O Brasil deve, portanto, penitenciar-se diante do mundo, porque demonstrou, no dia 2 de setembro de 2018, descaso pelo seu principal patrimônio histórico-científico criado por dom João VI, há 200 anos. Isso vem numa sequência de perdas irreparáveis, e, mesmo assim, muitos outros tesouros continuam padecendo de abandono e depredação, pois prevalecem a incúria administrativa e o desrespeito da população pelos bens da comunidade.
O Museu Nacional havia celebrado o bicentenário no dia 6.6.2018, sem a presença das autoridades maiores da República, apesar de convidadas. Tinha surgido como Museu Real, em 1818, no Campo de Santana, sendo transferido para o antigo palácio imperial, na Quinta da Boa Vista, em 1892. Desde o início, dedicou-se à produção de conhecimento, abrigando, nas últimas décadas, cursos de mestrado e doutorado em antropologia, arqueologia, botânica e zoologia, além de especializações em linguística e geologia. Ele atraiu sempre importantes nomes da ciência mundial, como visitantes e mesmo pesquisadores por vários anos.
A destruição desse ambiente de trabalho é especialmente dolorosa para a antropologia, porque consumiu a produção original de figuras ilustres desde Edgar Roquette-Pinto (1884-1954), Heloísa Alberto Torres (1895-1977) e Luís de Castro Faria (1913-2004), que trabalharam ali por muitos anos, formando centenas de profissionais e traçando rigorosos métodos de investigação em diferentes temas sobre as populações indígenas e os brasileiros.

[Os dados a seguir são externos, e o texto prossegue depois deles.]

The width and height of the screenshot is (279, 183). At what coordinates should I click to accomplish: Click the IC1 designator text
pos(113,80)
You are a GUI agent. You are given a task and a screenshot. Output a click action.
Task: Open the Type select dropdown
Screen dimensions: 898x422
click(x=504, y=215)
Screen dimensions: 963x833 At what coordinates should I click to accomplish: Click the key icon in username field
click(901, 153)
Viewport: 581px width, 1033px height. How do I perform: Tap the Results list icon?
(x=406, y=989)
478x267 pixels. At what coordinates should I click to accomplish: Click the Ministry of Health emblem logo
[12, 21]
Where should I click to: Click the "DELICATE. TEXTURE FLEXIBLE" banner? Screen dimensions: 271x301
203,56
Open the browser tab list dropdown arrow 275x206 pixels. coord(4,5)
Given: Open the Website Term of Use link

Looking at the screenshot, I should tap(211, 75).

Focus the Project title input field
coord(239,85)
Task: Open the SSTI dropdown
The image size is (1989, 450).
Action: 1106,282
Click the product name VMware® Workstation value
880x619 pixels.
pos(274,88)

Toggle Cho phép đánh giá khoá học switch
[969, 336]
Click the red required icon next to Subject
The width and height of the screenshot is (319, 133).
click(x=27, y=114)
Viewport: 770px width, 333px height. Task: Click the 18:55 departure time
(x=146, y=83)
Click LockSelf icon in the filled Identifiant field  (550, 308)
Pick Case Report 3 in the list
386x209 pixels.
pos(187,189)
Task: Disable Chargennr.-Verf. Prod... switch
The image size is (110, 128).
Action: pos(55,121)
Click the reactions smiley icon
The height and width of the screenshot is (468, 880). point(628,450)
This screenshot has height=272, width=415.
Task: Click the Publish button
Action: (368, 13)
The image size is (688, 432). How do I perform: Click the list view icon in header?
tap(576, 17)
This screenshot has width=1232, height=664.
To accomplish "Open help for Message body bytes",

Houve gestos heroicos de pesquisadores que arrombaram portas para resgatar alguns tesouros, arriscando a própria vida. Criterioso rescaldo pode trazer de volta instrumentos, fósseis e minerais de inestimável valor, mas muitos estudantes e professores perderam, certamente, copiões de teses ou textos prontos para o prelo, sem exemplar em sua casa. Como retomar a normalidade? Como reconstruir tudo em outro ambiente?
Mesmo assim, o país não se emenda. Estão surgindo medidas para conferir a segurança de outros tesouros nacionais, mas o melhor acervo de história natural e de antropologia da América Latina está perdido para sempre.